Si tous nos journaleux s’empressent de raconter à demi-mot les confidences dès que le Président ne l’est plus – de la fille Pingeot aux « trois-minutes-douche-comprise » du gâteux de Corrèze en passant par les histoires de laitier de Giscard – aucun ne se risque à dénoncer les prébendes distribués au passage du fond des alcôves, en particulier ces fameuses places réservées, depuis les listes européennes en passant par des ministères (même premier, devinette) ou sous-secrétariats et innombrables commissions franco-européennes.
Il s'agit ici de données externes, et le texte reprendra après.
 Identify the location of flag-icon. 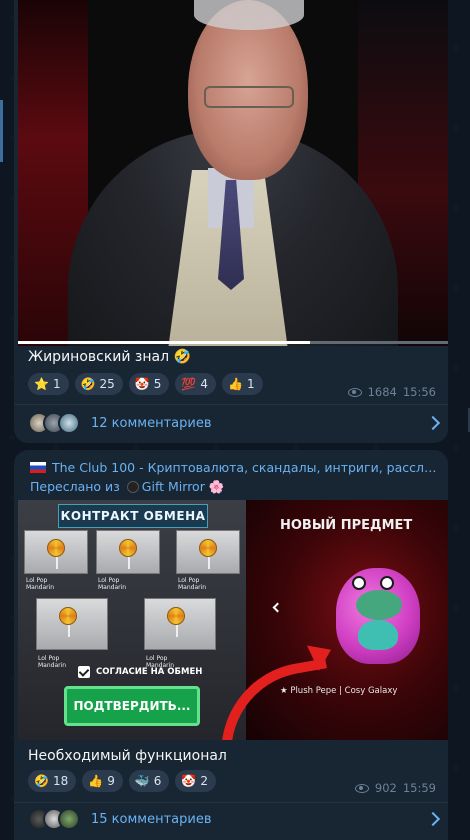
(38, 468).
Certains citeront des noms dans la foulée, les autres se fouleront un peu sur internet pour se surprendre en constatant que la braguette présidentielle est une sorte de quenelle d’honneur discernée à celles qui sont passées à la casserole.

Quand à la légitimité d’un type qui trouve le temps, en plein milieu d’une crise qu’il a lui-même dénoncée, de guerres qu’il a déclenchées, de plans de suppressions d’emploi qu’il a promis d’empêcher, d’aller visiter des lieux de tournage de film de sa nouvelle dulcinée, de la rejoindre la nuit, pas fatigué par ses journées de labeur, tout en bouffant la galette des rois avec la first girl-friend, puis les petits croissants apportés au matin par son garde-du-corps, cette légitimité m’apparaît une faux-culerie.